## Job 1
Reproduce the leadership newsletter excerpt between "January, 2007, Volume" and "in Teams Matter?", inclusive.

## Supplied passage
January, 2007, Volume 11, Number 4

CONTENTS 

Developing Leadership Talent:  How Organizations Prepare Their Present and Future Leadership  

Finding Your Moral Compass: Reflections from General Peter Pace, Chairman of the Joint Chiefs of Staff 

Research Review:  Does Leadership Behavior in Teams Matter?


Developing Leadership Talent:  How Organizations Prepare Their Present and Future Leadership

The 11th Annual Wharton Leadership Conference, Philadelphia, June 7, 2007  

This one-day intensive conference is devoted to exchanging ideas about how managers and organizations can best build their present and future leadership.  Presenters draw upon their own organization’s experience to find, identify, recruit, prepare, and train their talent for positions of responsibility.  Where are the best sources of talent?  What are the best development experiences for building leadership capacities?  When is the time to invest in leadership development?  Who has the best programs for fostering leadership – and what are the secrets of their success?  The presenters bring not only the developmental methods of their enterprise but also their own personal developmental experiences into active dialogue with conference participants.

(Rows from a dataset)
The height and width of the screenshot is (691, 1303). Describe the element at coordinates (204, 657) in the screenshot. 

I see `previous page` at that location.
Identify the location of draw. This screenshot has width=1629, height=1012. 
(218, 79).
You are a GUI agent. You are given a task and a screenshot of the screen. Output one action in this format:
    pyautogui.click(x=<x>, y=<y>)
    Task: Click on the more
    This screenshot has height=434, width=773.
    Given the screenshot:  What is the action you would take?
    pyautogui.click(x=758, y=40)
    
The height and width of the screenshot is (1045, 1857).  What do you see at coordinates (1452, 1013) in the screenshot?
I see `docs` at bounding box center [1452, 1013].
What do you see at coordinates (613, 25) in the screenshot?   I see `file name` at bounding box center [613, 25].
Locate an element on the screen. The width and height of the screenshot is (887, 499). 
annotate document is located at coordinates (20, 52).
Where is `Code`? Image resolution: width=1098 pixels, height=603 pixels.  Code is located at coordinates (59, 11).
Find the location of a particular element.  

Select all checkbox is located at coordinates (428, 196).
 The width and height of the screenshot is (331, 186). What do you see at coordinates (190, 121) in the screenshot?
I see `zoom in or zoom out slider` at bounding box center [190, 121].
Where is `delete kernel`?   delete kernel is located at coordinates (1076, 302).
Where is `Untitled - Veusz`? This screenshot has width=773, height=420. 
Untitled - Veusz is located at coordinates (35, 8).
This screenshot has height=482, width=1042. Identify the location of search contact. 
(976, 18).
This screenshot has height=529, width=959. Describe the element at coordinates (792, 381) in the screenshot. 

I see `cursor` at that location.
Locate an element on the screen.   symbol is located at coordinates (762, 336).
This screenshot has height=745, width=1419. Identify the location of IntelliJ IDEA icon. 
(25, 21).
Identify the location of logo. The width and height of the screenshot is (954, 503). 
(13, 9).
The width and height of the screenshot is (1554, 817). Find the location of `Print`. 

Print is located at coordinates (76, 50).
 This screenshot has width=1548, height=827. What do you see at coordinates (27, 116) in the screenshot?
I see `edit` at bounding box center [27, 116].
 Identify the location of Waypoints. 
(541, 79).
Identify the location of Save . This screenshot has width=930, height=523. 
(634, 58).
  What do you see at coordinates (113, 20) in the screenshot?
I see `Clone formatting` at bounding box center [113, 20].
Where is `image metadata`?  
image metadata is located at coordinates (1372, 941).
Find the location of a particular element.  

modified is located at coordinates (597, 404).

## Job 2
In the records, swap "screenshot" for "screen capture" between the lines holding "You are a GUI" and "This screenshot has height=434, width=773.", inclusive, and return only those lines with everything else unchanged.

## Full output 1
January, 2007, Volume 11, Number 4

CONTENTS 

Developing Leadership Talent:  How Organizations Prepare Their Present and Future Leadership  

Finding Your Moral Compass: Reflections from General Peter Pace, Chairman of the Joint Chiefs of Staff 

Research Review:  Does Leadership Behavior in Teams Matter?

## Full output 2
You are a GUI agent. You are given a task and a screen capture of the screen. Output one action in this format:
    pyautogui.click(x=<x>, y=<y>)
    Task: Click on the more
    This screen capture has height=434, width=773.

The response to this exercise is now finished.